Chapnews – Nasional – Mantan Sekretaris Jenderal Partai Buruh, Ferri Nuzarli, secara mengejutkan mengumumkan pengunduran dirinya pada Jumat (26/6) lalu, memicu guncangan di internal partai. Keputusan ini disebut-sebut tidak sendiri, melainkan diikuti oleh sekitar 1,3 juta anggota serta pengurus Organisasi Rakyat Indonesia (ORI) yang juga turut melepaskan diri. Ferri menegaskan, perbedaan pandangan politik dan arah perjuangan yang semakin fundamental menjadi pemicu utama perpecahan ini, yang disebutnya sebagai pukulan telak bagi Partai Buruh.
Dalam konferensi pers yang digelar pada Jumat (26/6) dan dikutip oleh chapnews.id pada Minggu (28/6), Ferri Nuzarli menjelaskan bahwa langkah berat ini diambil setelah melalui berbagai pertimbangan dan evaluasi mendalam. "Keputusan ini bukan hal yang mudah. Namun setelah berbagai pertimbangan dan evaluasi, kami melihat sudah ada perbedaan pandangan, sikap, serta arah perjuangan yang semakin mendasar," ungkap Ferri.

Menurut Ferri, permasalahan internal ini bukanlah hal baru.

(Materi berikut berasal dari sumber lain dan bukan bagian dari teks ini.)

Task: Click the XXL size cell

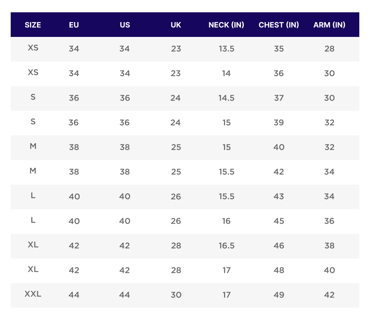Action: point(33,294)
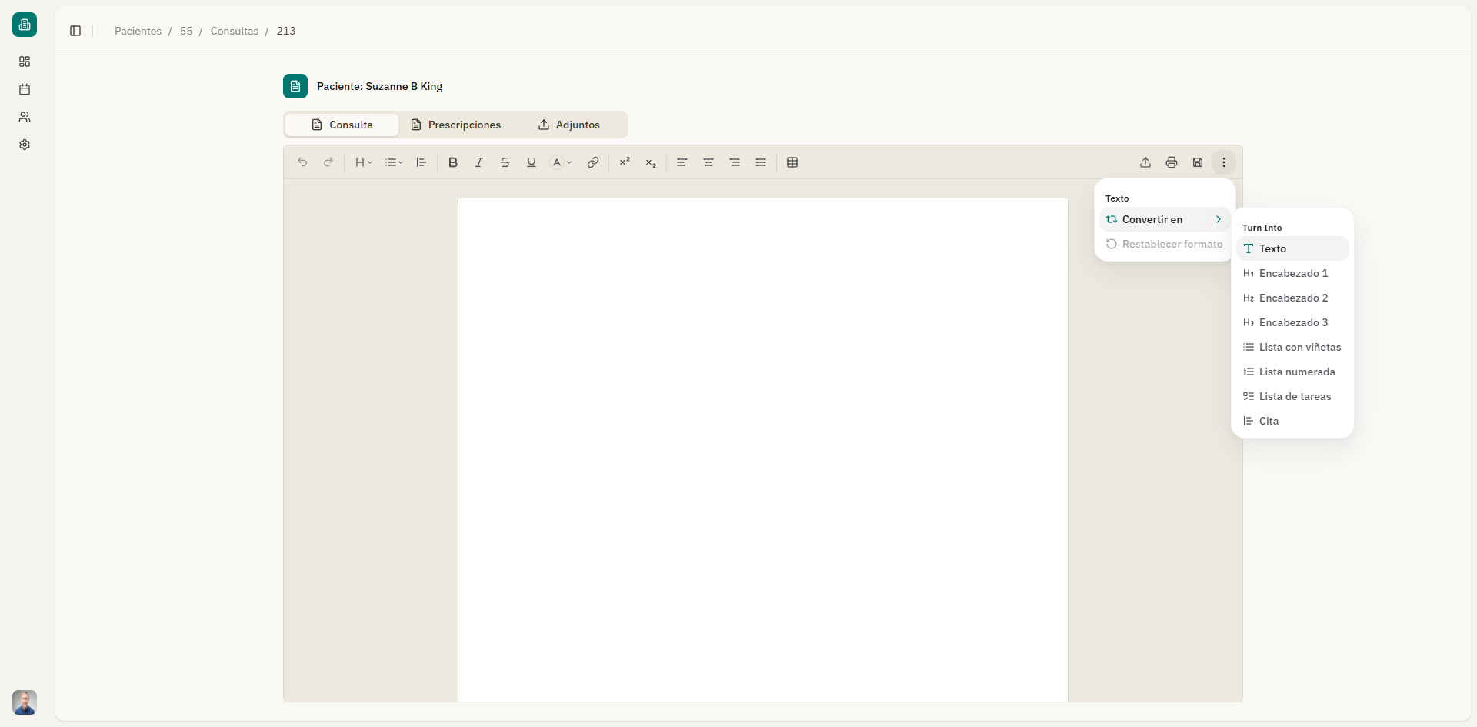
Task: Insert a hyperlink
Action: 592,162
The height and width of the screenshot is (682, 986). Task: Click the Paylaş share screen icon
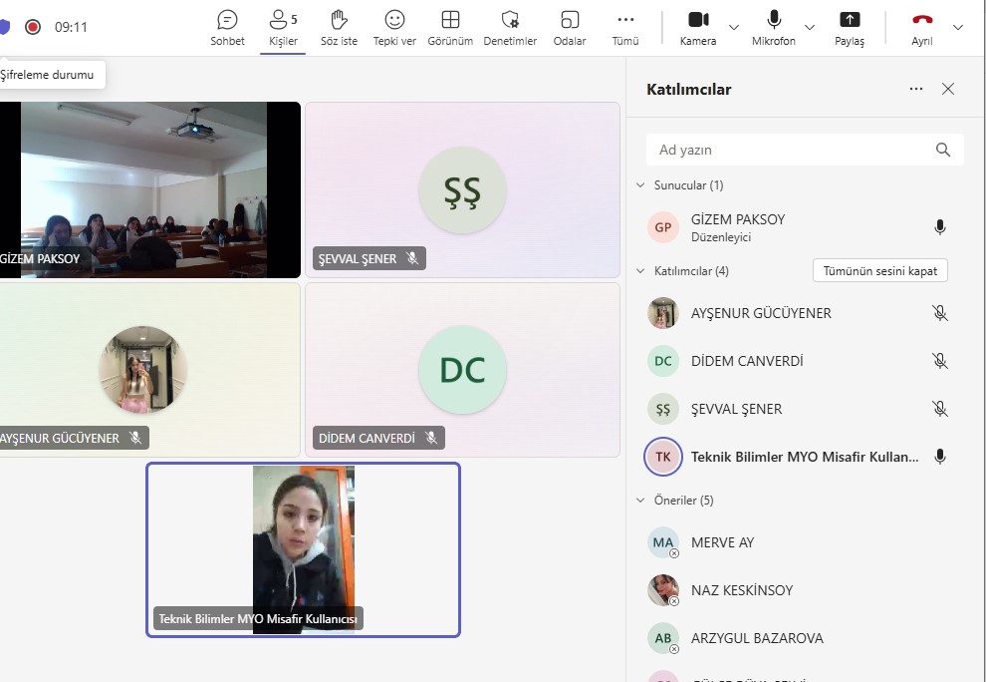click(x=850, y=27)
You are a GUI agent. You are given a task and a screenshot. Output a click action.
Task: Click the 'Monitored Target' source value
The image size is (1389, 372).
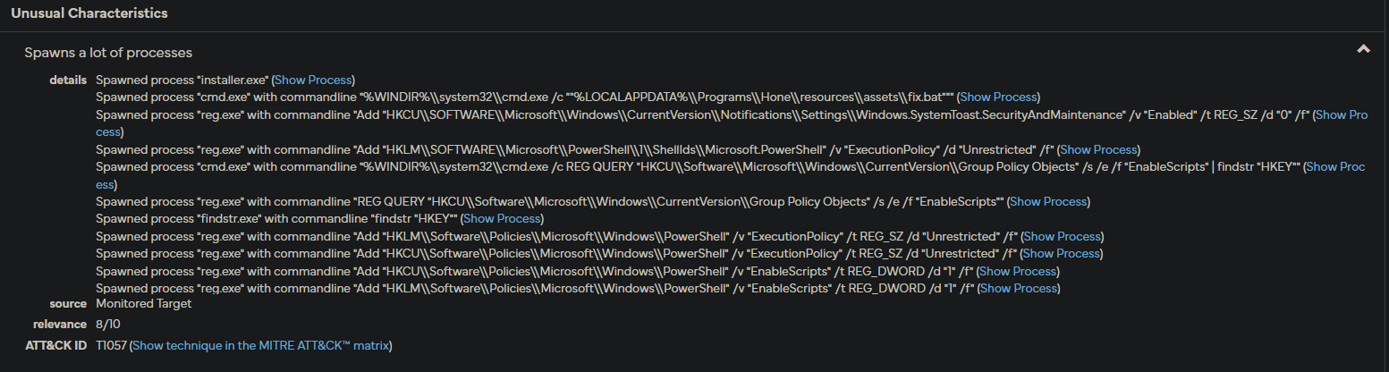pyautogui.click(x=143, y=304)
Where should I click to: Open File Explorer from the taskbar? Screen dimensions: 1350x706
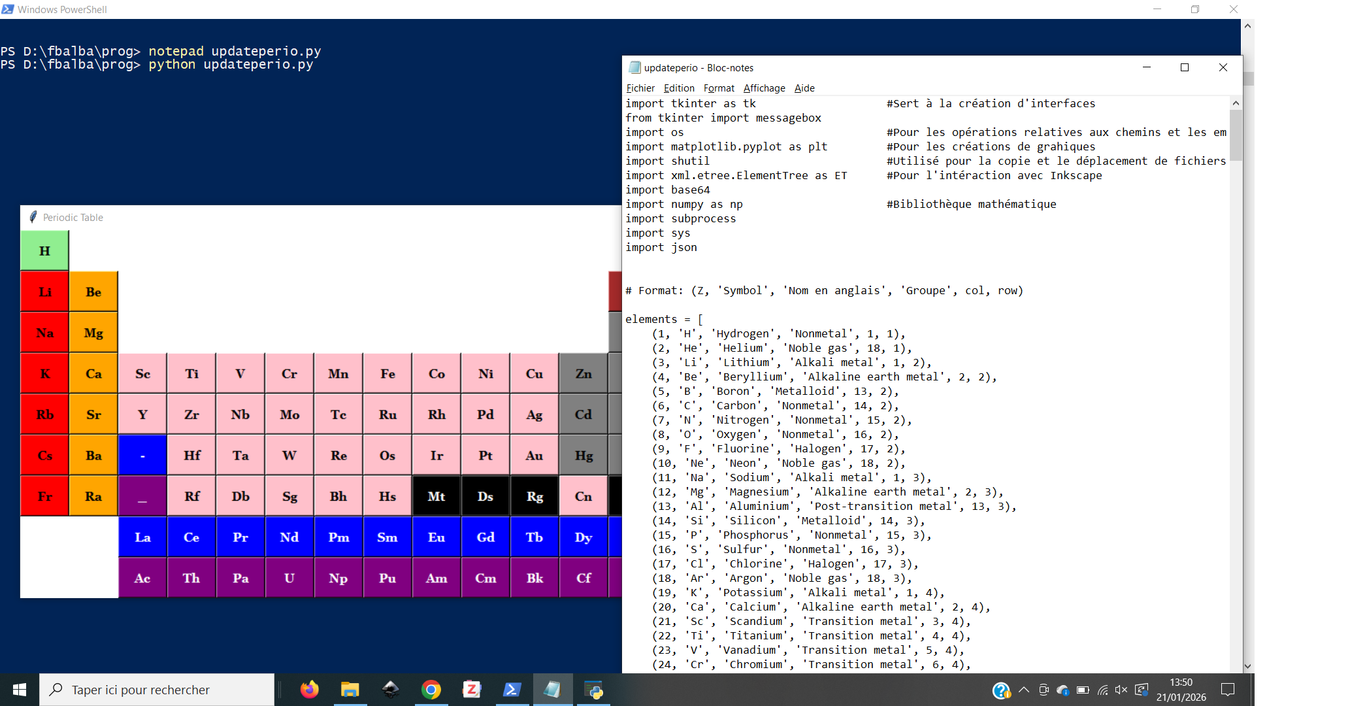tap(350, 690)
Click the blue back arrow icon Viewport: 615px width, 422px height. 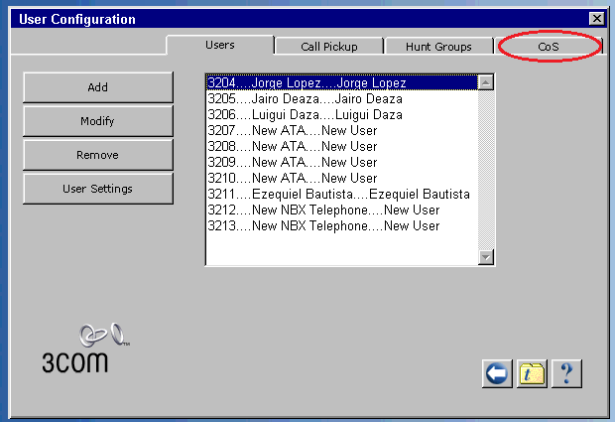point(497,373)
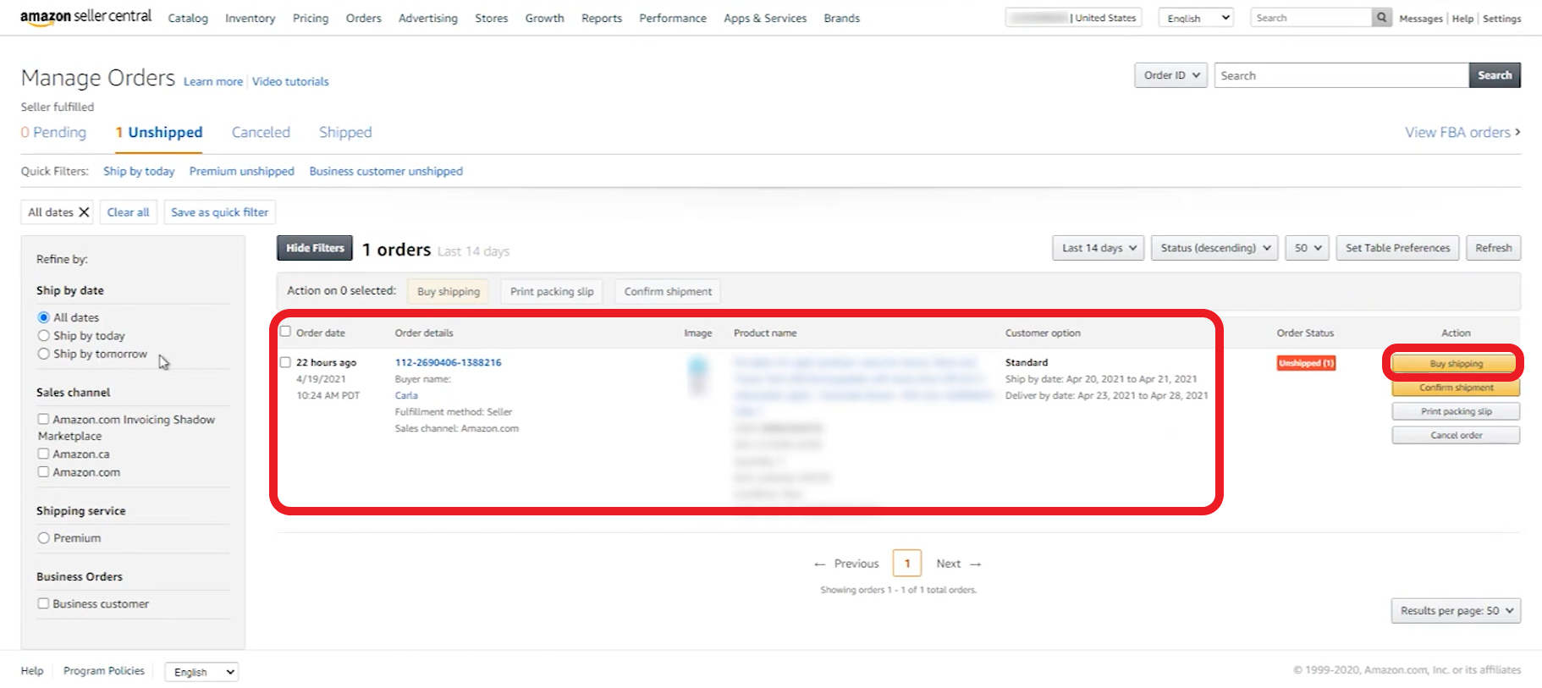Select the checkbox for the order row
Viewport: 1542px width, 688px height.
285,362
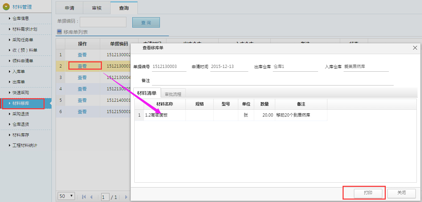Open 采购任务单 in the sidebar

23,40

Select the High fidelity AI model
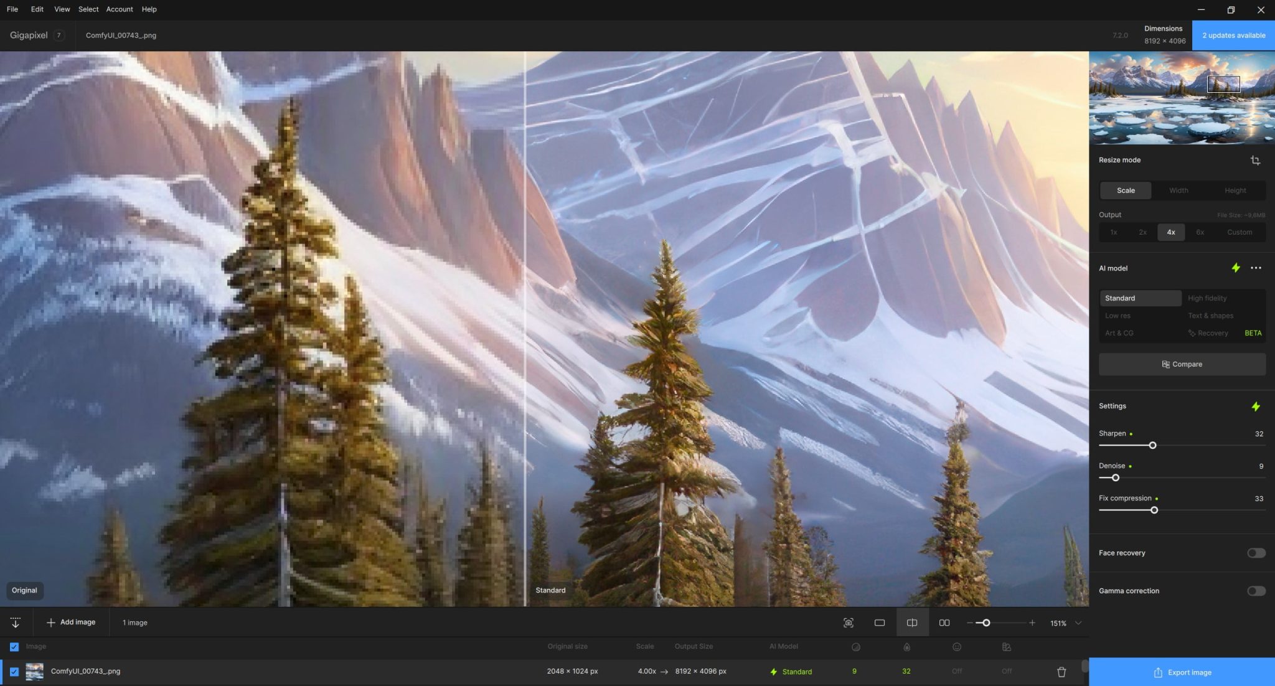pyautogui.click(x=1208, y=298)
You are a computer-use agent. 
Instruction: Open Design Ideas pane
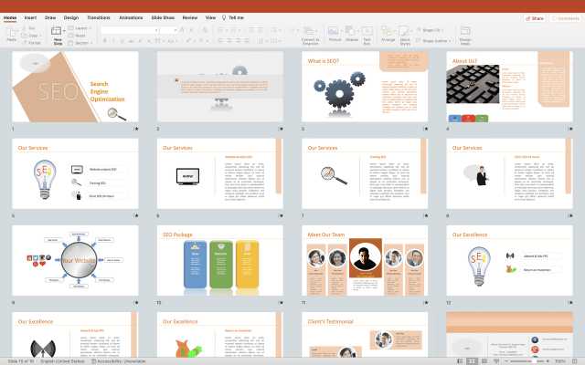pyautogui.click(x=464, y=33)
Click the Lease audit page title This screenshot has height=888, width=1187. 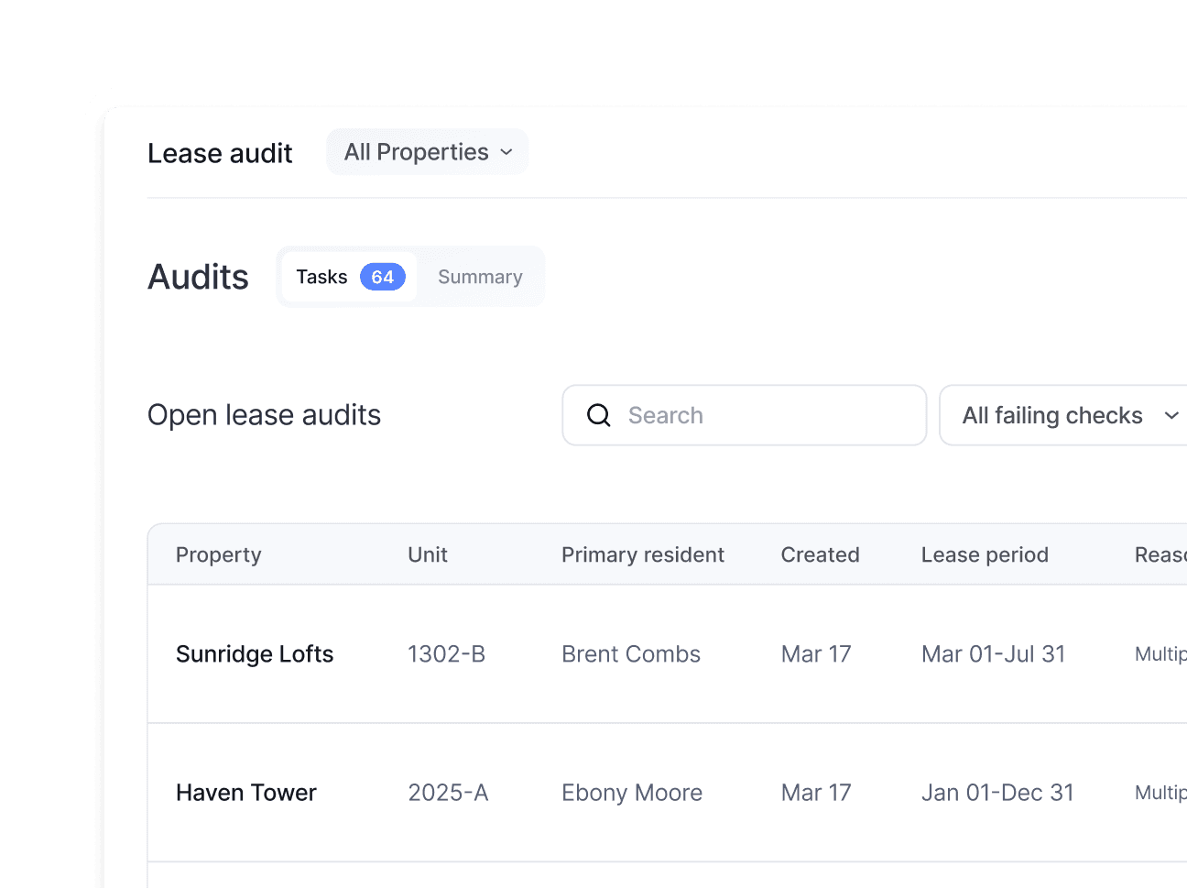220,152
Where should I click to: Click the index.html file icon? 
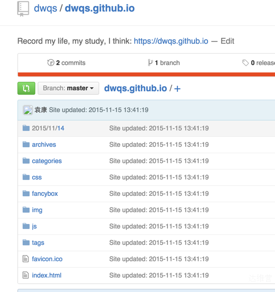click(x=26, y=275)
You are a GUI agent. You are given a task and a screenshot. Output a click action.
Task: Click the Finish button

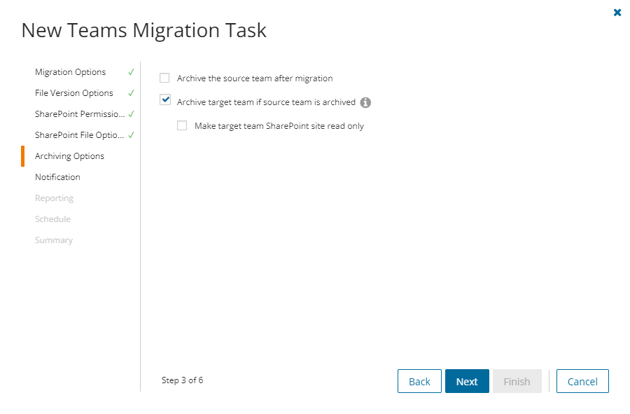coord(517,382)
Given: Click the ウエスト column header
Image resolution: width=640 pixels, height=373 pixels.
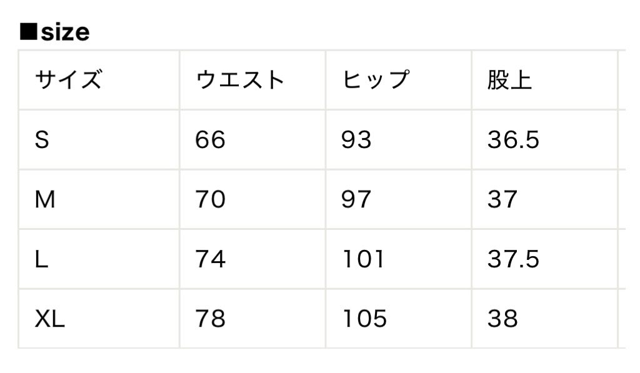Looking at the screenshot, I should 240,80.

Konflik telah berlangsung cukup lama dan berbagai upaya penyelesaian secara kekeluargaan telah ditempuh, namun tidak membuahkan hasil yang diharapkan. Meskipun demikian, Ferri menekankan bahwa pengunduran diri ini dilakukan secara baik-baik dan komitmen untuk menjaga tali persaudaraan dengan Partai Buruh akan tetap dipegang.
"Masalah internal sebenarnya sudah lama kami coba selesaikan secara kekeluargaan, tetapi persoalannya terus bertambah hingga akhirnya, berdasarkan evaluasi dan masukan dari seluruh daerah, kami memutuskan cukup sampai di sini," tambahnya.
Gelombang pengunduran diri ini, klaim Ferri, menyebar luas di berbagai wilayah Indonesia. Daerah-daerah yang terdampak antara lain Sumatra Utara, Riau, Jambi, Kepulauan Riau, Sumatera Selatan, Lampung, Sumatera Barat, DKI Jakarta, Banten, Jawa Barat, Jawa Tengah, DI Yogyakarta, Jawa Timur, Kalimantan Selatan, Kalimantan Tengah, Sulawesi Utara, Sulawesi Tenggara, Maluku, Maluku Utara, hingga Papua. Ferri bahkan telah menginstruksikan seluruh pengurus ORI yang menduduki jabatan struktural di Partai Buruh, mulai dari tingkat pusat hingga kecamatan, untuk segera menyerahkan surat pengunduran diri secara administratif.
Menanggapi klaim Ferri Nuzarli, Presiden Partai Buruh Said Iqbal memilih untuk tidak berkomentar panjang lebar. Ia bersikap irit bicara dan hanya menyatakan bahwa pengunduran diri kader dalam sebuah partai politik adalah hal yang lumrah terjadi. "Terhadap klaim sahabat saya tersebut, saya tidak ada komentar, apalagi terkait anggota 1,3 juta tersebut," kata Said kepada CNNIndonesia.com, Sabtu (27/6) malam.
Di tengah kabar pengunduran diri massal ini, Said Iqbal memastikan bahwa roda organisasi Partai Buruh akan terus berjalan. Ia mengumumkan bahwa partainya akan tetap melaksanakan pelantikan pengurus pleno tingkat pusat serta pengurus di 38 provinsi dan 493 kabupaten/kota pada Senin (29/6). Mengenai posisi Sekretaris Jenderal yang kini kosong, Said menegaskan bahwa kursi tersebut akan segera diisi oleh kader internal partai. "Dari internal partai buruh [sekjennya]," tegasnya.
Partai Buruh sendiri baru memulai debutnya dalam kancah politik nasional pada Pemilu 2024 lalu. Namun, perjalanan perdana mereka belum membuahkan hasil manis, karena gagal meraih kursi di Dewan Perwakilan Rakyat (DPR) dan melenggang ke Senayan. Mengutip dari situs resmi Partai Buruh, partai ini didirikan kembali oleh para inisiator yang berasal dari empat konfederasi serikat pekerja terbesar, 50 federasi serikat pekerja tingkat nasional, forum guru dan tenaga honorer, serta organisasi petani dan nelayan.